- SET TASK A -
In the entries, swap "More settings" for "Advanced settings" throughout the stretch from the line containing "The width and height of the screenshot is (2576, 756)." through the line containing "In order to click on Video", leaving everything else unchanged, and give back only those lines.

A few days back i asked BB and Lewis what they wanted to do when they're older,BB said very confidently, "A maritime lawyer!!"Lewis on the other thot for a while"um..maybe..an entrupetur(inoeitsspelledwrongly!)"i just went "yah me too B"

Next thing thats keeping me from my bed is the situation with Lewis and Evon..my emotions concerning this mattter is mixed and weird.
one side is my bestfriend and the other is a friend whom i've known for only9 weeks and 2 days but are good buddies.I obviously noe who to side with and yet i'm angry,angry with evon.am i justified by feeling this way?Is it my fault that he got drunk and decided to cling to her?is it my fault and i invited him?...yah maybe its my fault he's my friend and i should have done smt.but i'm still upset with evon.i kinda feel violated in a way,coz if she tells her boyfriend this,..does it mean she tells her boyfriend everything i say to her?ok maybe not..how abt the times we have misunderstandings,will she straight away call her bf and tell him everything like she did that day?..whats more upseting is that she had to wait for her bf to message me asking to ask Lewis for an apology..i dunno which i find more disturbing..and when i asked if she wanted an apology her reply went smt like this "um..sort of..coz jabian's angry.sorry babe"it SORT OF angered me more!!!how do i explain how i feel??!!i'm pissed!i'm pissed with her bf also,but more so with evon,how did you expect your bf to react otherwise?!! its either u think i'm the worst bitch ass bestfriend on earth or u get my pt.tats it! no in between.N i'm confused who wants the apology more?evon?or her bf??!

- EXERCISE DATA -
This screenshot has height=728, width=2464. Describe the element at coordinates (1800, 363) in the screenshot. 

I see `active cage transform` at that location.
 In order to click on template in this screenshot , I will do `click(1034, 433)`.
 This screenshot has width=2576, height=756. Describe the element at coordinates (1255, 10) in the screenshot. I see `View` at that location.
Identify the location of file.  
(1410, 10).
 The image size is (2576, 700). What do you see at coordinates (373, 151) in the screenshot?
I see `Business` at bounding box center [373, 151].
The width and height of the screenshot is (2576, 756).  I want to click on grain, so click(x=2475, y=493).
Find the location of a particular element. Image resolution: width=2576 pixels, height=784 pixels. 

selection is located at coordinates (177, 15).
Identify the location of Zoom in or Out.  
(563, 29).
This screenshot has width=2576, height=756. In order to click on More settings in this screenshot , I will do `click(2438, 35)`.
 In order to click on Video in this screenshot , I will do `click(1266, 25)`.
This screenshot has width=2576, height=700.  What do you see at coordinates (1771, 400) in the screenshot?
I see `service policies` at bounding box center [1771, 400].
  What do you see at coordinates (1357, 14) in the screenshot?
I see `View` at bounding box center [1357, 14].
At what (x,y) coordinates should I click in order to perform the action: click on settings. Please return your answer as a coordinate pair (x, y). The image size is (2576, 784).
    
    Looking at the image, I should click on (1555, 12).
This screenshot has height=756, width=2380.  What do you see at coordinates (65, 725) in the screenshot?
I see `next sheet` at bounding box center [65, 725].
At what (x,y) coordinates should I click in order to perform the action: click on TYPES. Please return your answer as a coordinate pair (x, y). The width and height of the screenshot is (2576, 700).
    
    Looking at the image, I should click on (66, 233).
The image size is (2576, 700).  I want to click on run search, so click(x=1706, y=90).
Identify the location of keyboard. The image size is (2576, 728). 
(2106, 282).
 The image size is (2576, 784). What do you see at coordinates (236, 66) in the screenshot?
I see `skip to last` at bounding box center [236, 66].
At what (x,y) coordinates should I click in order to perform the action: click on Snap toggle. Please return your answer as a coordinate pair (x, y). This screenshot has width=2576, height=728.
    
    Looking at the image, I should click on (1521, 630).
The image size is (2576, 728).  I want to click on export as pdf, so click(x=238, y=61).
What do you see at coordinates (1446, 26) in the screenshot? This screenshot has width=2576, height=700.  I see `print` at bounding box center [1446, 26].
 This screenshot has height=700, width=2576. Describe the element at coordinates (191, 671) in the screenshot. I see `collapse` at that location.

- SET TASK B -
In the blog post about BB, Lewis and Evon, what did BB confidently say they wanted to be when older?

- WRITTEN RESPONSE A -
The width and height of the screenshot is (2576, 756).  I want to click on grain, so click(x=2475, y=493).
Find the location of a particular element. Image resolution: width=2576 pixels, height=784 pixels. 

selection is located at coordinates (177, 15).
Identify the location of Zoom in or Out.  
(563, 29).
This screenshot has width=2576, height=756. In order to click on Advanced settings in this screenshot , I will do `click(2438, 35)`.
 In order to click on Video in this screenshot , I will do `click(1266, 25)`.

- WRITTEN RESPONSE B -
A maritime lawyer.